All production facilities will experience downtime sometime during production, where the facility will fail to operate within safe limits. The root causes or reasons behind this is either technical, operational, or organizational.
Can downtime be avoided by the control room operator with the use of new digital solutions?
Let us compare the operator in a control room to a formula one race car driver. The overall performance will be dependent on both the technical solutions in the car, how well the support team is organized, and how well the driver operates (drives) the car. Today, we see lots of new safety features in a car assisting the driver. Similarly, digitalization can provide information assisting both the control room operator and the operational support team.
How much trouble does the lack of situational awareness cause?
The Abnormal Situation Management Consortium with members from e.g. BP, Total, ConocoPhillips, ExxonMobil, Shell, Sasol, and Honeywell, have completed some interesting studies showing how industrial plants will lose 3-8 % of production due to unplanned upsets.
Additionally, 50% of unplanned upsets occur due to a lack of situational awareness. 90% of these events are preventable. The sources of these abnormal events are illustrated in figure 1 below.
Past attempts to help the operator
So, what helping tools have we provided the operator with to understand the situations?
A typical control room operator will have around 3-400 process graphics and 30-40 000 configured alarms to assist them with the decision on how to respond to a plant upset.
Typical user control room operator HMI
With more information through IoT (Internet of Things) and digitalization initiatives, we must ensure that the added information and algorithms do not add more complexity to the situation.
Past attempts have improved the physical design of the control room environment to ensure that the working conditions are satisfactory. IFE, Halden has done a lot of work in this area and supplied extensive design tools, such as HVRC, to facilitate the iterative design process according to Human Factor Engineering standards, such as ISO 11064. Managing and optimizing the alarm systems is also a valuable contribution to ensure that control room operators are not overloaded.
Is digitalization really helpful?
We currently have a new set of tools within digitalization, covering IoT, where we can add plenty of additional sensors and get more information from each existing sensor through communication protocols. Data analytics or “Big Data” can be used for creating new advanced analytic algorithms, which provides better insight. The concept of machine learning from these huge amounts of data should enable us to better understand the situation and to improve situational awareness. Some people even suggest replacing the control room operator with Artificial Intelligence (AI). However, they might not have a complete understanding of the challenges within AI. The HSE implications need to be considered more carefully and control room operators will still be needed in the future. Hopefully, we can develop new tools that will help the operator in becoming more efficient and improve the decisions made by giving them a better understanding of the information they receive, and not applying more information points.
The limitations of using Artificial Intelligence
There are a few limitations we need to understand when applying data science and machine learning.
Presenting the results of the data analytics and learning as a black box calculation will not build trust in the results.
We are still not close to replacing the human in the decision loop for complex assets, the results should be presented as decision support.
You will experience that the system suggests that something is faulty when it is not (known as a False positive) and that the system does not recognize anything when there is a fault (known as a False negative).
Engineering knowledge and feedback is needed. The people that know the facility best will be needed to assess how trustworthy the results are, and to provide a closed feedback loop to remove faulty suggestions.
The system will not be good at detecting first-of-a-kind incidents.
What to consider before applying new technologies
Several considerations need to be covered when introducing more digitalization in the control room or the process itself:
Information overload, reduce data points, and provide more information
Involve the user in the development. People do not believe in black box results.
Show the operator how the results have been obtained.
Do not trust the new technology blindly – machine learning will also learn how to make mistakes!

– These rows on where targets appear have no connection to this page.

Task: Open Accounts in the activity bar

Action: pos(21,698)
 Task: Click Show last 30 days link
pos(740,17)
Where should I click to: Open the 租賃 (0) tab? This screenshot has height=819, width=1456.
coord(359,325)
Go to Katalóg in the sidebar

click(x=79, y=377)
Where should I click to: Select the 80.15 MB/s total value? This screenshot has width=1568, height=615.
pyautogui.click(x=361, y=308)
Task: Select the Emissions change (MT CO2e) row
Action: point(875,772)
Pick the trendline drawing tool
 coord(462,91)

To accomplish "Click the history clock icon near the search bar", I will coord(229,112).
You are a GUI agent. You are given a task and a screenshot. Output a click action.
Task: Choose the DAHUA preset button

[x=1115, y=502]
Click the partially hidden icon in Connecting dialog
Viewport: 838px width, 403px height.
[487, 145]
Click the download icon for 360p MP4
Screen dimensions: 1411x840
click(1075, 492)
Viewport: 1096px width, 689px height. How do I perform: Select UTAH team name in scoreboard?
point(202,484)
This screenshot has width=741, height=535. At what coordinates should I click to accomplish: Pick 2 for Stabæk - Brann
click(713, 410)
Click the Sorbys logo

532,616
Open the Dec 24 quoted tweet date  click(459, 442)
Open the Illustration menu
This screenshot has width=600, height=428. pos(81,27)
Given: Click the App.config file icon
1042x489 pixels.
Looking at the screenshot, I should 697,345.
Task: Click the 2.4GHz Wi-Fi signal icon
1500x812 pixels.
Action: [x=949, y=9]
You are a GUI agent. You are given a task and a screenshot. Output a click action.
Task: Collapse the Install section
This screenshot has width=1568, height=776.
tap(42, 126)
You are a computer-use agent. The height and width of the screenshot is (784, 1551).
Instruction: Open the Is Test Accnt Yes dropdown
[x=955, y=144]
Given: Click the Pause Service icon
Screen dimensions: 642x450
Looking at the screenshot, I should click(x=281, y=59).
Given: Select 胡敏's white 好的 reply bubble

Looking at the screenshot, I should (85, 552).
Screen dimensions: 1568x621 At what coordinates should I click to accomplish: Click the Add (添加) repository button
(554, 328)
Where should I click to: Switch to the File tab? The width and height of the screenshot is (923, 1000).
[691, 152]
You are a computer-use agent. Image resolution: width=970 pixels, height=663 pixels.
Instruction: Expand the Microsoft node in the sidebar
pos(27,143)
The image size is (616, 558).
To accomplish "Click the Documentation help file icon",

Use both explicit and tacit knowledge to verify results.
We want to support the control room operator through the cognitive decision process (Yingxu Wang, 2007). This should involve two phases: analysis and action. The analysis is involved to notice deviations, understand the root cause, and predict further consequences. The action involves action planning based on available means and given objectives. Recommended reading for a better understanding of this topic is “Thinking Fast and Slow” by Daniel Khaneman (Farrar, Straus and Giroux, 2011).
Strong opinions with little to no facts
Humans often avoid the cognitive decision process, because it is unnatural for us. We are quick to make decisions based on little experience or facts. This thinking method is useful when driving a car, but can be dangerous in more complex, high-consequence situations, like operating offshore installations. The way you use your brain while working on a difficult mathematical assignment - that’s what we're looking for. Providing control room operators with a better understanding of the information given when a difficult and stressful incident occurs is crucial to ensure safety and reduce downtime. Maybe the answer to the difficult mathematical problem should be - why not give the operators a calculator?